One of the documents, a letter addressed to “father of your child in the womb,” states that that “you may not force, coerce, or unduly pressure the mother of your child in the womb to have an abortion,” and that you could face “criminal charge of fetal homicide.”

The letter states that any attempt to “force, unduly pressure, or coerce” a women to have an abortion could be subject to civil and criminal charges, including prosecution under the Federal Unborn Victims of Violence Act.

The document cites the 2007 case Lawrence v. State as an example of how one could be prosecuted under Texas law.

“What anti-choice activists are doing here is really egregious,” said Jessica Mason Pieklo, Rewire’s vice president of Law and the Courts. “They are using a case where a man intentionally shot his pregnant girlfriend and was charged with murder for both her death and the death of the fetus as an example of reproductive coercion. That’s not reproductive coercion. That is extreme domestic violence.”

“To use a horrific case of domestic violence that resulted in a woman’s murder as cover for yet another anti-abortion restriction is the very definition of callousness,” Mason Pieklo added.

Among the other resources that TJF provides is a document produced by Life Dynamics, a prominent anti-choice organization based in Denton, Texas.

Parker said a patient might go to a “pregnancy resource center,” fill out the document, and staff will “send that to all the abortionists in the area that they can find out about. Often that will stop an abortion.
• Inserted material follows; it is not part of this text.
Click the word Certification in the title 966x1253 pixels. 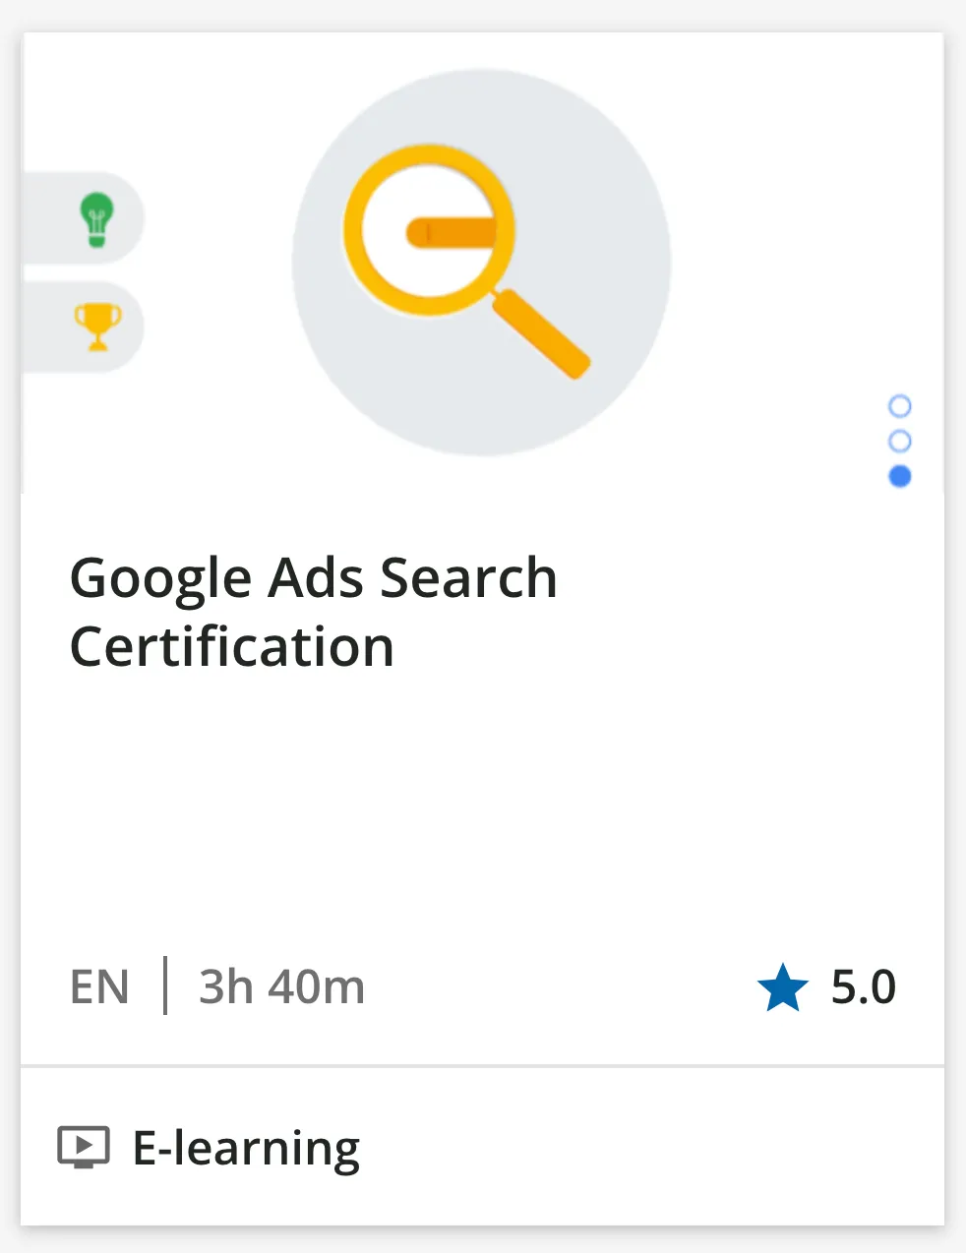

That’s about 98 percent successful, I would say.”

Reproductive rights advocates contend that the document is intended to mislead pregnant people into believing they have signed away their legal rights to abortion care.
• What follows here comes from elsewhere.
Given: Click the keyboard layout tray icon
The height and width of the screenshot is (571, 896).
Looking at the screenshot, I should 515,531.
Abortion providers around the country who are familiar with the document said it has been used for years to deceive and intimidate patients and providers by threatening them with legal action should they go through with obtaining or providing an abortion.

Vicki Saporta, president and CEO of the National Abortion Federation, previously told Rewire that abortion providers from across the country have reported receiving the forms.

“It’s just another tactic to intimidate and coerce women into not choosing to have an abortion—tricking women into thinking they have signed this and discouraging them from going through with their initial decision and inclination,” Saporta said.

Busby said that the types of tactics used by TFJ and other anti-choice organizations are a form of coercion.

“Everyone deserves to make decisions about abortion free of coercion, including not being coerced by crisis pregnancy centers,” Busby said. “Anyone’s decision to have an abortion should be free of shame and stigma, which crisis pregnancy centers and groups like the Justice Foundation perpetuate.”

“Law enforcement would be well advised to seek their own legal advice, rather than rely on this so-called ‘training,” Busby said.